Desde as primeiras comparações, a carga tributária vem aumentando ao longo dos anos. De 1986 para cá, ela quase dobrou. Naquele ano o brasileiro teve que trabalhar 82 dias para pagar impostos. Em 1988, chegou a 73 dias, o menor nível registrado. Desde 2017 são 153 dias.

Apesar de a carga tributária ser alta no Brasil, há países onde ela é igual ou ainda maior. A diferença fica por conta do quanto o cidadão recebe em troca dessa alta contribuição. A Dinamarca, por exemplo, tem uma das maiores cargas tributárias do mundo: lá as pessoas trabalham 176 dias, quase metade do ano, só para pagar tributos. Nos Estados Unidos, são 105 dias. Mas compensa!

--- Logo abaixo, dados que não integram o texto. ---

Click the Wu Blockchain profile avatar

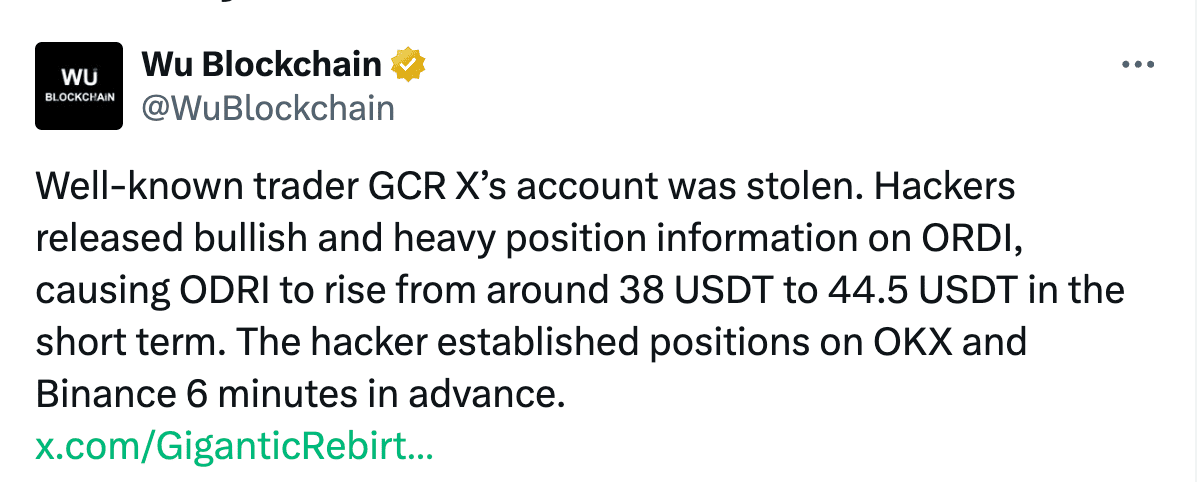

Do ponto de vista histórico, a cobrança de impostos existe desde os tempos bíblicos. Em tese, a criação visava uma relação de troca que garantisse o bem-estar social. As pessoas pagariam seus tributos ao Estado e, em troca, receberiam o amparo necessário para ter saneamento, segurança, saúde, educação, entre outros. Do ponto de vista teórico, a relação é justa, mas na prática, não é assim que funciona.

Além de lidarmos com uma carga tributária crescente, o país ainda tem uma péssima qualidade de serviços. Falta investimento em logística para baratear os custos de produção, a qualidade do transporte público é ruim, falta saneamento decente principalmente nas regiões periféricas, falta qualidade na saúde pública e na educação, e a questão da segurança pública é calamitosa. Basta ver a situação da criminalidade em grandes capitais, como São Paulo e Rio de Janeiro, além da crise carcerária que recentemente foi amplamente divulgada pela mídia.

Desde o agravamento da crise econômica, o governo bate na tecla de que é preciso aumentar a arrecadação para a retomada da economia. No entanto, com uma das maiores cargas tributárias do mundo e sem o retorno desses tributos para a sociedade, fica difícil acreditar que essa saída é interessante.

Está na hora do governo começar a trabalhar por nós!